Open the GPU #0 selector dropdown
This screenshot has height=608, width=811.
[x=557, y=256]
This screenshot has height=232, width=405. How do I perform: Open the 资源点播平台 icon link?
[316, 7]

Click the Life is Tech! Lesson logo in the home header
────────────────────────────────────────
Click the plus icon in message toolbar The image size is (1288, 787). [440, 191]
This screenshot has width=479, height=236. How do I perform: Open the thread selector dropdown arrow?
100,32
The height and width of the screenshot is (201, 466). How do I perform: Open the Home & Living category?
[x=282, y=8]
────────────────────────────────────────
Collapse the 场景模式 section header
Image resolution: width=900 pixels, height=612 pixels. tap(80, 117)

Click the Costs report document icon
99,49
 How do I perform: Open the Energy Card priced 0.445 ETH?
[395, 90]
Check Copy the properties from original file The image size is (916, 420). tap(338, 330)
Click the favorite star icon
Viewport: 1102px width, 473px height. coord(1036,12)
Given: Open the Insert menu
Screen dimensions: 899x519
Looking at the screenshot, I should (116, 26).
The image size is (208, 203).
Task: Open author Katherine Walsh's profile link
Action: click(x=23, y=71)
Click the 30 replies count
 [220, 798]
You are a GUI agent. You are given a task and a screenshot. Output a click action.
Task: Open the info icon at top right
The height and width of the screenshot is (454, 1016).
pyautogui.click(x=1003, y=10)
────────────────────────────────────────
Would you copy, unchanged, the stretch of the records above that begins at the line containing "This screenshot has height=232, width=405." and ends at the line containing "Click the Life", and only that?

This screenshot has height=232, width=405. How do I perform: Open the 资源点播平台 icon link?
[316, 7]

Click the Life is Tech! Lesson logo in the home header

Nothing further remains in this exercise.